[Stored records]
===============
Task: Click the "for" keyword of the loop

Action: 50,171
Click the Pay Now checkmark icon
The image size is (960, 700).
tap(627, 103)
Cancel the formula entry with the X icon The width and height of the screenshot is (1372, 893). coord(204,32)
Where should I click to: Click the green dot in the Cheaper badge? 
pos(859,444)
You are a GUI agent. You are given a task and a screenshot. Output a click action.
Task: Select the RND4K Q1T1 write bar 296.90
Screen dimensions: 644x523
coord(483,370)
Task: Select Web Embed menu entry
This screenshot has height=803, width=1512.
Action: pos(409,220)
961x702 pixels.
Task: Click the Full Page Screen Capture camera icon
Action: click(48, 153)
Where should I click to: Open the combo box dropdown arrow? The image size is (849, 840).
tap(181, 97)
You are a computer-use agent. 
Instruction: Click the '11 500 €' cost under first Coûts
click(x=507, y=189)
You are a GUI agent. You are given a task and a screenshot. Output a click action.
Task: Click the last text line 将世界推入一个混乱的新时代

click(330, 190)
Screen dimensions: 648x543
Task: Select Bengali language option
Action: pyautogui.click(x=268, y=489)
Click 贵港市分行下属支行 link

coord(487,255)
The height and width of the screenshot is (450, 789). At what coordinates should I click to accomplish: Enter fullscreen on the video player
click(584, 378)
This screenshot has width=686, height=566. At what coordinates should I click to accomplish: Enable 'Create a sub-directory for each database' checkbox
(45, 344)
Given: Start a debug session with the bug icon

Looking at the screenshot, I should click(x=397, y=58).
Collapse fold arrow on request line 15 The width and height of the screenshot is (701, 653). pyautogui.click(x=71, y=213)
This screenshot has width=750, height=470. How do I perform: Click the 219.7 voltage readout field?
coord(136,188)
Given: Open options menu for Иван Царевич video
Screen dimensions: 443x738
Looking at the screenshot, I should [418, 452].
===============
:: Work to be completed ::
Whenever the string "entry" shows up in a line of the records, copy that line.

:: Response for this exercise ::
Cancel the formula entry with the X icon The width and height of the screenshot is (1372, 893). coord(204,32)
Task: Select Web Embed menu entry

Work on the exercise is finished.